Desgraciadamente, este último embarazo de Dominga no iba a ser como los demás. Tal vez la edad, las secuelas de los anteriores, o la falta de ciertas atenciones que hoy son habituales en la asistencia sanitaria de la mujer, pero que en aquella época eran simplemente impensable; lo cierto fue que aquella sufrida madre salió muy débil de aquel cuarto y último parto. Pasaron los meses, la recién nacida –pues era una niña que fue cristianizada con el nombre de Crédula (la que cree)–, era de natural exigente para con el pecho de su madre; y Dominga, además de afrontar el buen apetito de su bebé, debía al mismo tiempo cumplir con sus deberes maternos para con los tres, aún muy pequeños hijos, que la naturaleza le había dado. Como resignada madre, ya se guardaría aquella pobre mujer de alterar la tranquilidad de su esforzado esposo, tras regresar este de horas de duro servicio, con asuntos de carácter doméstico; y para los cuales ella, como toda hija de vecina, había sido suficientemente preparada por su madre, quien a su vez, había sido educada por su abuela; y así sucesivamente hasta la noche de los tiempos, o al menos históricamente daba esa impresión.

De seguro que Casto observaría el desgaste físico en su esposa e intentaría buscar ayuda, al menos en lo que a la lactancia de la menor se refiere. No era extraño que mujeres aptas –y al objeto de ayudar a sus familias propias–, pusieran en alquiler el fruto de sus pechos para amamantar recién nacidos ajenos. Las vecinas cántabras tenían fama para estos menesteres, siendo contratadas por las mejores casa aristocráticas de Bilbao, y hasta del mismo y alejado Madrid. Sea como fuere, el deterioro de Dominga fue cada vez mayor; ni la posible ayuda por pecho ajeno en la precisa crianza, ni la intervención de la ciencia médica, pudieron hacer nada por aquella pobre mujer y madre que se iba consumiendo. Cuando el más pequeño de aquellos cuatro hermanos alcanzó la corta edad de 24 meses, falleció su madre.

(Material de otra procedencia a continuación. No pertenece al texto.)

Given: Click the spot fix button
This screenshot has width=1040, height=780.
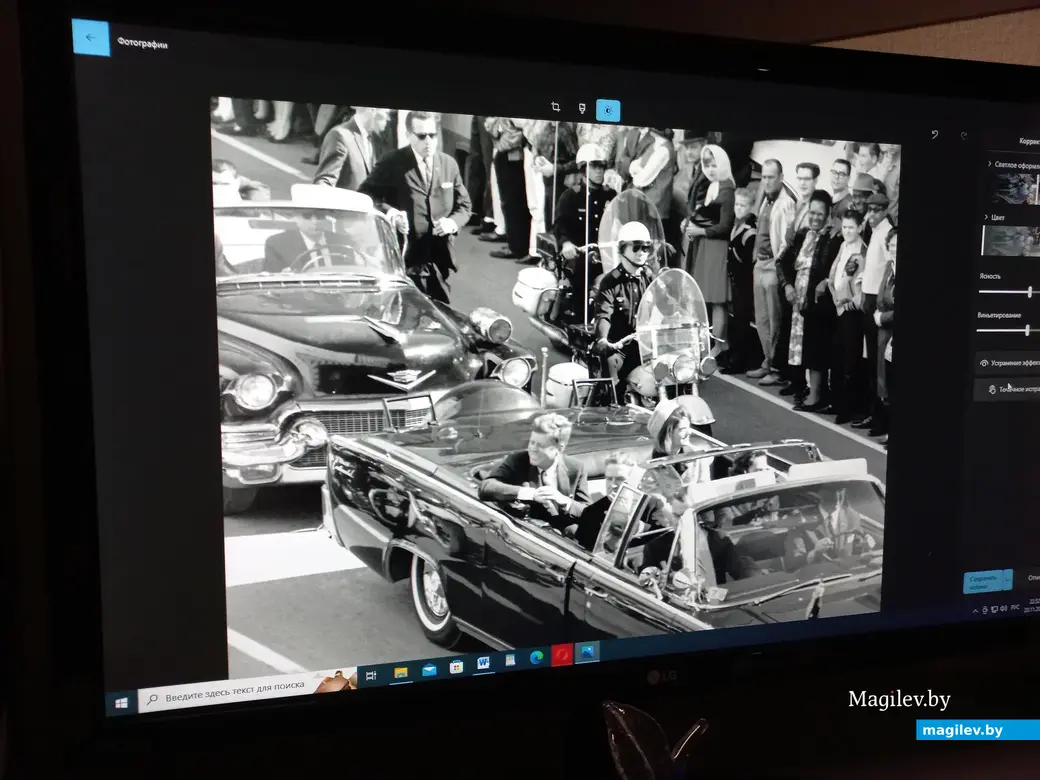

Casto se vio solo y con cuatro hijos en el mundo. Para entonces la mayor, de nombre Filomena, tenía diez años; ocho, había cumplido Domingo; el siguiente, Ramiro, ya contaba con siete; y por último, la jovencísima Crédula había alcanzado los dos añitos. Si bien Filomena, como era normal en aquella España, de algún modo se convirtió en una madre para sus hermanos, su corta edad la limitaba para ocuparse de todas las tareas del hogar. De algún modo y como era habitual, al ser la mayor –y por una ley familiar no escrita–, debería renunciar a asistir al colegio, o al juego con las niñas de su edad para cuidar de sus hermanos y de la casa. En definitiva, Filomena estaba condenada a renunciar a su infancia y a sacrificarse en ayudar a su padre sacando adelante a sus tres hermanos. Pero Casto no estaba en la idea de exigir tal sacrificio a su hija mayor. Y la vida le tenía reservada una nueva "jugada", un cambio de destino en el otro extremo de la península: Algeciras.